RNA Polymerase II Post-Translational Modifications (PTMs)
Although it seems like 6 initiation factors, a 26 subunit Mediator complex, and many more activators, repressors, and chromatin remodelers would be enough regulation, there are several post-translational modifications (PTMs) of the Pol II enzyme itself that additionally control transcription.
The largest subunit of Pol II has a carboxy-terminal domain (CTD) comprised of 52 repeats of the following consensus sequence: Y1S2P3T4S5P6S7. This repeated heptamer undergoes two major phosphorylation events after Pol II is recruited to the PIC.
For Pol II to escape the promoter, serine 5 must be phosphorylated by the transcription factor TFIIH/CDK7. This is turn recruits the complex needed for 5’ capping of newly synthesized mRNAs. Secondly, serine 2 is phosphorylated by the kinase P-TEFb/CDK9 to promote stable elongation of the nascent mRNA via dissociation of a negative elongation factor complex.
As elongation continues and Pol II approaches the end of the gene, a variety of phosphatases dephosphorylate these same positions such that Pol II can initiate another round of transcription. It should be noted that not all of the 52 available Ser5 or Ser2 sites are phosphorylated, and the dynamic interplay between these two sites provides an additional layer of regulation.
What’s Next for RNA Polymerases and Eukaryotic Transcription Research
The last 50 years have seen a rapid expansion of knowledge regarding the structure and function of the eukaryotic RNA polymerases, as well as other factors that influence transcription. As it turns out, eukaryotic gene regulation is remarkably more complex than the humble prokaryotic lac operon may have initially led us to believe.
So, what are the next big steps for gene regulation? In this era of epigenetics, DNA and histone modifications have been revealed as critical for the transcriptional regulation. Technical advances in imaging have already given us a near-atomic cryo-EM structure of the human Pol II PIC, and optimistically, other conformations and complexes will be unveiled through similar techniques.
An increase in the resolution of various imaging techniques has also set the stage for single-molecule imaging studies, which will be needed to understand the incredibly dynamic nature of these complexes. Future work may also hone our understanding of how three-dimensional chromatin architecture and the resulting topologically associating domains contribute to long-range enhancer contacts and gene regulation.

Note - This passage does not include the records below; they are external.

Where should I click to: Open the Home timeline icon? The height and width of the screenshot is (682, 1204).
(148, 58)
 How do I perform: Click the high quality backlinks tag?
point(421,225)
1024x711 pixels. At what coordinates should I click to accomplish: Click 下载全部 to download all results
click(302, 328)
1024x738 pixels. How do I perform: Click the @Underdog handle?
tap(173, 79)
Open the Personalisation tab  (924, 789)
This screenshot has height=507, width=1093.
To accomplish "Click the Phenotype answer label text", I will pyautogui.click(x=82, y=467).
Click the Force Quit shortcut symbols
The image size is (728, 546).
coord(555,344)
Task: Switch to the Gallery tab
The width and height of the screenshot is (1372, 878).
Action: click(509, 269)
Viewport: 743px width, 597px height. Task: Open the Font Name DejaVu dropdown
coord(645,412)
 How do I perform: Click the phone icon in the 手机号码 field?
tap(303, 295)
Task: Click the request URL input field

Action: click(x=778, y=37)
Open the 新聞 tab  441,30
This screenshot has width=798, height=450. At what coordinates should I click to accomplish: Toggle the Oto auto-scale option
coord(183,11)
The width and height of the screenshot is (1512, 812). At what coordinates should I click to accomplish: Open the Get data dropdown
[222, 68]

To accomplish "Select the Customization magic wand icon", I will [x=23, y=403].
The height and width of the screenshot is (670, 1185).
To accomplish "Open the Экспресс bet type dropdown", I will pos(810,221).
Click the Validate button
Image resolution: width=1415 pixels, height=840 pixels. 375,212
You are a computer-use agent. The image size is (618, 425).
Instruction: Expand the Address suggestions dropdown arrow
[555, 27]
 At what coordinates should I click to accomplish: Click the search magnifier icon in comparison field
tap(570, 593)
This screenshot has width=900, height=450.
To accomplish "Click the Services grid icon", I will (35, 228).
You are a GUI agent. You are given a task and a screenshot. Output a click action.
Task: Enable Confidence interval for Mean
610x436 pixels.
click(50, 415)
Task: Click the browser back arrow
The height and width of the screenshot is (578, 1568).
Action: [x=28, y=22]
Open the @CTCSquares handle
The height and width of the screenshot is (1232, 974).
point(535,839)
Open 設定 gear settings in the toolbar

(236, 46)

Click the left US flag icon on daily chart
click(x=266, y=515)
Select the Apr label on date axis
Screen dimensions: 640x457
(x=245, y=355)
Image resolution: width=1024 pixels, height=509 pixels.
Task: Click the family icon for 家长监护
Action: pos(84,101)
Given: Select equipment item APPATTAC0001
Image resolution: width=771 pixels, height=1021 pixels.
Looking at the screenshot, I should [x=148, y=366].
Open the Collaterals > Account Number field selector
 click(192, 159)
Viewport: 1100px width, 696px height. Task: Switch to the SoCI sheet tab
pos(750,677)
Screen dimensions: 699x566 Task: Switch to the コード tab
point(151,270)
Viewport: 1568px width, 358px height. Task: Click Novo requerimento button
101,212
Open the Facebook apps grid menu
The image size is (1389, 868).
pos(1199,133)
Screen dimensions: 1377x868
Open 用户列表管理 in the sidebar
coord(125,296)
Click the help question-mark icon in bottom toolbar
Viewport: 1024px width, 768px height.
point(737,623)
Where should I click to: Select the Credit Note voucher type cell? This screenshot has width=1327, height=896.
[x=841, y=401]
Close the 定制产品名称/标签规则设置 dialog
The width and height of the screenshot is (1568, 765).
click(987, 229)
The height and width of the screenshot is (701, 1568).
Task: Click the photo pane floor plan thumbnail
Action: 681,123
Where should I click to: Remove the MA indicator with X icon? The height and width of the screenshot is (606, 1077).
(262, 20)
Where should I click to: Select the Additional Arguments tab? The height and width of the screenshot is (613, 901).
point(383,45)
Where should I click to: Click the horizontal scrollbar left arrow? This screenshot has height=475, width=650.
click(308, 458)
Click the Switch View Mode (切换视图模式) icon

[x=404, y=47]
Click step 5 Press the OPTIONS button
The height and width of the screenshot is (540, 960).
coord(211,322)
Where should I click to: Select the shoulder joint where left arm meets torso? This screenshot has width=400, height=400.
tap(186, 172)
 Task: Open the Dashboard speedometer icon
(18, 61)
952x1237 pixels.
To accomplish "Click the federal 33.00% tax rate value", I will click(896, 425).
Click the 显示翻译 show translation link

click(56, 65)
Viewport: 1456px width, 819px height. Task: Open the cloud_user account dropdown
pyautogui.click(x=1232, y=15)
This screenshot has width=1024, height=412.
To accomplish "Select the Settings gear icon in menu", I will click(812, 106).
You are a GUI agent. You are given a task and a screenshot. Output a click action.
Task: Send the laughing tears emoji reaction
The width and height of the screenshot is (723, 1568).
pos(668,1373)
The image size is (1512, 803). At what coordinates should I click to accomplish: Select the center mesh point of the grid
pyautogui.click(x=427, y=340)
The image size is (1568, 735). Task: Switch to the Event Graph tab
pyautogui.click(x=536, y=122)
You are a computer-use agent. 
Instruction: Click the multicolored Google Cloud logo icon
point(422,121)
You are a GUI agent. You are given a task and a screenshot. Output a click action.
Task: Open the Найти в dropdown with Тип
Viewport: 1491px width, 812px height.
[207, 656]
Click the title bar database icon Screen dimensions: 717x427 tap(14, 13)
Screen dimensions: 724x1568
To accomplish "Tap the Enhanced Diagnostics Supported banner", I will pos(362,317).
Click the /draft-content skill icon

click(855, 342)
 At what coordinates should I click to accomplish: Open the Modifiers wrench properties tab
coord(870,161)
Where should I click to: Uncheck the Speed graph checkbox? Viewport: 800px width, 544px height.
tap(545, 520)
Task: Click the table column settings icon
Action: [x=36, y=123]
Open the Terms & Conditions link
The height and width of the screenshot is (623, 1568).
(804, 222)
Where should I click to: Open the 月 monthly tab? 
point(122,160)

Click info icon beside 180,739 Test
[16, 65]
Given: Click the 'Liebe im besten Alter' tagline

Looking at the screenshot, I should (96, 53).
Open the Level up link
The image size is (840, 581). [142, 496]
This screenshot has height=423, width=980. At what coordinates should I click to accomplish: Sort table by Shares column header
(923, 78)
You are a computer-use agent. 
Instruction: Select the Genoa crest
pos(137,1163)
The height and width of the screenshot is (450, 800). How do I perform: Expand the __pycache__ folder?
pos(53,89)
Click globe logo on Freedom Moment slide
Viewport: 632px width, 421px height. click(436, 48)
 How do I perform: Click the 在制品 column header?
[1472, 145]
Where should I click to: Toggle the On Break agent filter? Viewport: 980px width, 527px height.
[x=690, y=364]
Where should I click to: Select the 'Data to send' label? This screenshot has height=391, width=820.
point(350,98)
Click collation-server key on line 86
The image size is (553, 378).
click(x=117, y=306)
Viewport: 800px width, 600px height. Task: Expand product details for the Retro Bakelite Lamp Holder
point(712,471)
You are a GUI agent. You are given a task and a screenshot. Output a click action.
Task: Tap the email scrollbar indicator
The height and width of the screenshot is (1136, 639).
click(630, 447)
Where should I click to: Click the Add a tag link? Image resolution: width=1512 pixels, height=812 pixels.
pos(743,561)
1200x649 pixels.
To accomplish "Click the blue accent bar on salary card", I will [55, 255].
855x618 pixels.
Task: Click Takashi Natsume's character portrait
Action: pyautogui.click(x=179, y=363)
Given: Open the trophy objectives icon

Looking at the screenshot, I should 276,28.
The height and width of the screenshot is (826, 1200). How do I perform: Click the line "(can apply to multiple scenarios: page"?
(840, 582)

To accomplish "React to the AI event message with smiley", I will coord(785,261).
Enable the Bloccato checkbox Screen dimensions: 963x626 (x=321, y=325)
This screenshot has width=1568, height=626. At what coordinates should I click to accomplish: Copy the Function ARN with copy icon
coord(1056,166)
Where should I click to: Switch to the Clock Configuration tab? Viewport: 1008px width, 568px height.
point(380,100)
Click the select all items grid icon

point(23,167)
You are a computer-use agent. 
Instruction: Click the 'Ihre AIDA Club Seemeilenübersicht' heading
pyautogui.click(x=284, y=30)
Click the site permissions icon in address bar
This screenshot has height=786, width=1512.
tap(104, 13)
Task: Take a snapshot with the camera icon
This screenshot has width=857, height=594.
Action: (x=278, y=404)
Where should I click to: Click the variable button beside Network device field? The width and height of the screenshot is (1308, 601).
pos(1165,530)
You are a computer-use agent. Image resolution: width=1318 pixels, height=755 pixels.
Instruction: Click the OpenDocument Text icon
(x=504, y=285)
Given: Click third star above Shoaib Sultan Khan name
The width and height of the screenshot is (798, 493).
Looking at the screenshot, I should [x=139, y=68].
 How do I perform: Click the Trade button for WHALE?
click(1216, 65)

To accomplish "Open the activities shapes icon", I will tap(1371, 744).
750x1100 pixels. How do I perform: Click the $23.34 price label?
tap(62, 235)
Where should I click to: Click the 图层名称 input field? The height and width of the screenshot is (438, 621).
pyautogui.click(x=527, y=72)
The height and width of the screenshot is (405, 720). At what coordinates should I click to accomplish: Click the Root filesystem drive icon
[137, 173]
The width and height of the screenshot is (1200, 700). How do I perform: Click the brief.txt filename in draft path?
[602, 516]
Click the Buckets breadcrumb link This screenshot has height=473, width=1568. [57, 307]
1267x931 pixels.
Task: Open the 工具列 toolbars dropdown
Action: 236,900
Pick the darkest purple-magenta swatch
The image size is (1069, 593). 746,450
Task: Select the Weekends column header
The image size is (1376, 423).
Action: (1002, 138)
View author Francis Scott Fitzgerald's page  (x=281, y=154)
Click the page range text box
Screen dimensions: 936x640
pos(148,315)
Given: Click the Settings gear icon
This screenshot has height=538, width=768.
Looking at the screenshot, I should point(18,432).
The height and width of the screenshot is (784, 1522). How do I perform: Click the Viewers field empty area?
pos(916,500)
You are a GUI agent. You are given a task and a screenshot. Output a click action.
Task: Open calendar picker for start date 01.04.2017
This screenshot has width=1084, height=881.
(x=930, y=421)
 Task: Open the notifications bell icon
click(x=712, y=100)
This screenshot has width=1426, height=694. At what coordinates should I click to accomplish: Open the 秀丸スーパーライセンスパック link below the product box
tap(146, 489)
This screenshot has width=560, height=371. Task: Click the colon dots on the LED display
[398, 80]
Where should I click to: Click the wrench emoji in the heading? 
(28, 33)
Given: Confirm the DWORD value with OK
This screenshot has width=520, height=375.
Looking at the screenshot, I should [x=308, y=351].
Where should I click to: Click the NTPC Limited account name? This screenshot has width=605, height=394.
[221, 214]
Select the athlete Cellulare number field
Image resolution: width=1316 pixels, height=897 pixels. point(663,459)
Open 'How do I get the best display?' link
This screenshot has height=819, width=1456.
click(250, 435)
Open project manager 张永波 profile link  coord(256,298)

The cumulative efforts of many, many scientists over the last 50 years have uncovered fundamental cellular features and processes that have truly shaped our view of both genetics and cell biology. On top of that, their work has paved the way for new discoveries in the field of gene regulation, moving us closer towards a comprehensive understanding of our own cell biology.
We can’t wait to see what will come next!